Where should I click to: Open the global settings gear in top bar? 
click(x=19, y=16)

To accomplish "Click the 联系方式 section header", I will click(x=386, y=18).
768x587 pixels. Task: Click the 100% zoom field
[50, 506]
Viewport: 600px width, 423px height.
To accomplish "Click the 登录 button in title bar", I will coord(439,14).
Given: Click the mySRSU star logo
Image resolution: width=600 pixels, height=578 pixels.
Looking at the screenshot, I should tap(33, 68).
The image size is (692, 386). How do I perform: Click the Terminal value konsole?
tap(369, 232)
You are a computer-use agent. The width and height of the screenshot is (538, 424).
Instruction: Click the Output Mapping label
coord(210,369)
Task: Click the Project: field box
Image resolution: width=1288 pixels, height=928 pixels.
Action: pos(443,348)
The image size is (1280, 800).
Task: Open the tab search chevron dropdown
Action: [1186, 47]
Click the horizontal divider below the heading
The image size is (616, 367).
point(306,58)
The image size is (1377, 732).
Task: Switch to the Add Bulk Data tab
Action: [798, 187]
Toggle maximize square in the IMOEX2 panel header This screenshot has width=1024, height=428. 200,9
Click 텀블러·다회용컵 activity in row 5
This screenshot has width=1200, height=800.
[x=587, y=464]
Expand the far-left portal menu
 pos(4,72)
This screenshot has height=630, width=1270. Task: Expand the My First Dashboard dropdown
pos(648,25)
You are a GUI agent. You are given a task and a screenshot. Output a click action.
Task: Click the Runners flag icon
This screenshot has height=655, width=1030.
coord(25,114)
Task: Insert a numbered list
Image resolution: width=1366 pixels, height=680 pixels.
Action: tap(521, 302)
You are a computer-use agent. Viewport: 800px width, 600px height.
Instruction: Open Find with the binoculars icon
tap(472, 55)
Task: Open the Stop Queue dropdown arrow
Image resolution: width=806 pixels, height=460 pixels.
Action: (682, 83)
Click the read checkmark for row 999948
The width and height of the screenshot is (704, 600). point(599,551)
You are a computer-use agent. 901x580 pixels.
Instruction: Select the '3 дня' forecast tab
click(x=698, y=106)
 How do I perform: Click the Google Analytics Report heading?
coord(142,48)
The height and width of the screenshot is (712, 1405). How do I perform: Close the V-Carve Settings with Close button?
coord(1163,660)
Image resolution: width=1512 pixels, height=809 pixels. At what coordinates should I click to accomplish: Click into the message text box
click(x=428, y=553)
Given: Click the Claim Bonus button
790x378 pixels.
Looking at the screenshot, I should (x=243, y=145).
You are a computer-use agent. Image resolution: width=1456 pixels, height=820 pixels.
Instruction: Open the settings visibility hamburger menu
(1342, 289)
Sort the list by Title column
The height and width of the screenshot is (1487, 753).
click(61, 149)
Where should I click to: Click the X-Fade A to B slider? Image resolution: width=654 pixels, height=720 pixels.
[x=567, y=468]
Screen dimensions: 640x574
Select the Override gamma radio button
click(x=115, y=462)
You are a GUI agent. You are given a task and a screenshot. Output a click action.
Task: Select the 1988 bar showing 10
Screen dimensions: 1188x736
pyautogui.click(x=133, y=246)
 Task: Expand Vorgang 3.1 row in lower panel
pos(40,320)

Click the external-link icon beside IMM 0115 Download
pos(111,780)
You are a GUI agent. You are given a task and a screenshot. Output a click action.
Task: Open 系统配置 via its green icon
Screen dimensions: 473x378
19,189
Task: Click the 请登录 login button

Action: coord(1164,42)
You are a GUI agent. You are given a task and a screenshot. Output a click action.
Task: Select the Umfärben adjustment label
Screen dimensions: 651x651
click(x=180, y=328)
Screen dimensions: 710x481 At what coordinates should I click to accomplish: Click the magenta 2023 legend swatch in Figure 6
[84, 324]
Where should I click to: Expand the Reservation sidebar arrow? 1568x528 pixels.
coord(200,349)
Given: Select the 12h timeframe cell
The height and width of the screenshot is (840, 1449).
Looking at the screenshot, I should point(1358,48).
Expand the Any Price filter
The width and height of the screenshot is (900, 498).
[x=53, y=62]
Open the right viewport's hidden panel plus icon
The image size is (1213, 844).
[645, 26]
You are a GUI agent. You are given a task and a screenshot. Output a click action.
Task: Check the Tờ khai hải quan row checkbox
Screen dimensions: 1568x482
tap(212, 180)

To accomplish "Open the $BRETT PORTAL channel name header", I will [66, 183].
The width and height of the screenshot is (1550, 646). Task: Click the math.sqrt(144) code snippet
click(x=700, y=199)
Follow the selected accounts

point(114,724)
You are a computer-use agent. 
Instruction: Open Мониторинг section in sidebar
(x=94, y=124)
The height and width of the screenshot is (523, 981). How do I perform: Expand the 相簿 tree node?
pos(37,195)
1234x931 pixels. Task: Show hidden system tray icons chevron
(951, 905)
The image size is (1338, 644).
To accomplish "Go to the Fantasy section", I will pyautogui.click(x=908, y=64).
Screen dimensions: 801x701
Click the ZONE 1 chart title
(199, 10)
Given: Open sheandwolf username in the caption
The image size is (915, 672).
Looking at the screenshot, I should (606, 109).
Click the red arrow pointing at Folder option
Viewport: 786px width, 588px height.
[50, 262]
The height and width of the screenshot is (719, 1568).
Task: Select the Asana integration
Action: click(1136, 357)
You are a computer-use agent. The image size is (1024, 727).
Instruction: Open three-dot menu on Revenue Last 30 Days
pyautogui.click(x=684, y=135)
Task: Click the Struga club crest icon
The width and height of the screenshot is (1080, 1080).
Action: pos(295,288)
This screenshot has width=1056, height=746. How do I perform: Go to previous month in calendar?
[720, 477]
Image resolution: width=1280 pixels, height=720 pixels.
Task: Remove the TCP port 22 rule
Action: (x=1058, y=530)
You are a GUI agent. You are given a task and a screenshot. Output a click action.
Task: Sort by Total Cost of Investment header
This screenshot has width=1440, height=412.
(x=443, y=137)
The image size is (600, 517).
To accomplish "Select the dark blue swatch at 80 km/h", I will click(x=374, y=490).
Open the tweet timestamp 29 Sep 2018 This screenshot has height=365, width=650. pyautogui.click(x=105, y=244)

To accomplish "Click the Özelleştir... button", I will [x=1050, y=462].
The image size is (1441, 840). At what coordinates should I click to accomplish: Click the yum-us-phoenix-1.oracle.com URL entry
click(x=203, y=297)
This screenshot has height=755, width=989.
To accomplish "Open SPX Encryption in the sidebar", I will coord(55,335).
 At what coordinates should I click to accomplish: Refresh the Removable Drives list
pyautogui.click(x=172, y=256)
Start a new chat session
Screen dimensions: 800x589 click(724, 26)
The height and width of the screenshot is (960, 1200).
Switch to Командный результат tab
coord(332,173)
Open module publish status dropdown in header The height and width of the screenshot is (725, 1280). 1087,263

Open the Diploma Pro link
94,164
::::
What you should do: For each line of the listing that holds the word "computer", show that line.

Solution to this problem:
You are a computer-use agent. The width and height of the screenshot is (538, 424).
You are a computer-use agent. Viewport: 800px width, 600px height.
You are a computer-use agent. 901x580 pixels.
You are a computer-use agent. Image resolution: width=1456 pixels, height=820 pixels.
You are a computer-use agent. 
You are a computer-use agent. The image size is (1024, 727).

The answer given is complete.